Da igual. Estaban las huestes de los raphaelistas, que son muchos, entusiastas, heterogéneos y bien avenidos. Y estaban aquellos que, sin necesidad de abrazar militancia alguna, aún conservan intacto el sentido del asombro. ¿Y cómo no admirar a un caballero que, a la altura del otoño número 77, aún conserva una voz descomunal, es capaz de enarbolar un repertorio de 29 títulos y permanecer a pie quieto durante dos horas y cuarto encima de un escenario?

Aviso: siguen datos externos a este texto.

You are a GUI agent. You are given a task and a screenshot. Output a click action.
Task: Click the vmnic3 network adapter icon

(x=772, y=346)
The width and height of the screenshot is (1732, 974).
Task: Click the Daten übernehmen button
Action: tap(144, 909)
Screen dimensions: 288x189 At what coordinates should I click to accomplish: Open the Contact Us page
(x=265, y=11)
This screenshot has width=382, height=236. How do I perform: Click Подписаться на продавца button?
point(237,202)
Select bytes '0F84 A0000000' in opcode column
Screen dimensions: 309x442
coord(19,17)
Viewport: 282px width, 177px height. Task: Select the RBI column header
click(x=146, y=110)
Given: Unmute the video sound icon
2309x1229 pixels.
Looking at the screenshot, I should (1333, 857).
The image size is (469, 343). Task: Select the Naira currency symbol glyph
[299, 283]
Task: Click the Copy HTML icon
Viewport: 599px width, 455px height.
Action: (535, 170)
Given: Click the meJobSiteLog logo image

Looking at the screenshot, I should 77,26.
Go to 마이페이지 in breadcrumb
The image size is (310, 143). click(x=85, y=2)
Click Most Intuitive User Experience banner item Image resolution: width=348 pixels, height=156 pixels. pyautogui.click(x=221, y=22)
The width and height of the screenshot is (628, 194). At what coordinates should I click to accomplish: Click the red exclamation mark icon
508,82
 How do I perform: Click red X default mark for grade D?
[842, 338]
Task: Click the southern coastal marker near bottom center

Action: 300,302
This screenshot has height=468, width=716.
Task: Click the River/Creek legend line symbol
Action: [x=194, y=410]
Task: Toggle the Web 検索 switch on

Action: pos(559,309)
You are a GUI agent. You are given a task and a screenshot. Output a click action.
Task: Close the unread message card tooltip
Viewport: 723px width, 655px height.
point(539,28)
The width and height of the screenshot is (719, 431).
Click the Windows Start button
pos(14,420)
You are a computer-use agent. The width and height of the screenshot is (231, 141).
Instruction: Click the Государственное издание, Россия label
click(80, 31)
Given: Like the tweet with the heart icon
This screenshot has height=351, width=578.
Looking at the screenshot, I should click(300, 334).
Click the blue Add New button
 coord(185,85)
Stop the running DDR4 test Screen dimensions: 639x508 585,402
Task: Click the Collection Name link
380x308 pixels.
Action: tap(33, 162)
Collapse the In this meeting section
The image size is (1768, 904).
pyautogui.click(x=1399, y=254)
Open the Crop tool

Nos ha acostumbrado Miguel Rafael Martos a ejercer la valentía durante su vida y carrera, así que tenía lógica que en la temporada de todos los retraimientos fuera él quien optase por dar un paso al frente. Abrió fuego a las siete con la puntualidad de un reloj suizo, escoltado por esa rutilante alineación de 17 músicos —cuerdas y metales incluidos— que se comporta como lo que él mismo es: un huracán avasallador. Y demostró que, aun proviniendo de la canción melódica y nada contestataria de los años sesenta, es posible alcanzar una madurez dignísima y de confección muy renovada. Henchida con frecuencia (Yo soy aquel) de ese pop electrónico que en la era prepandémica alimentaba las madrugadas de nuestras ciudades.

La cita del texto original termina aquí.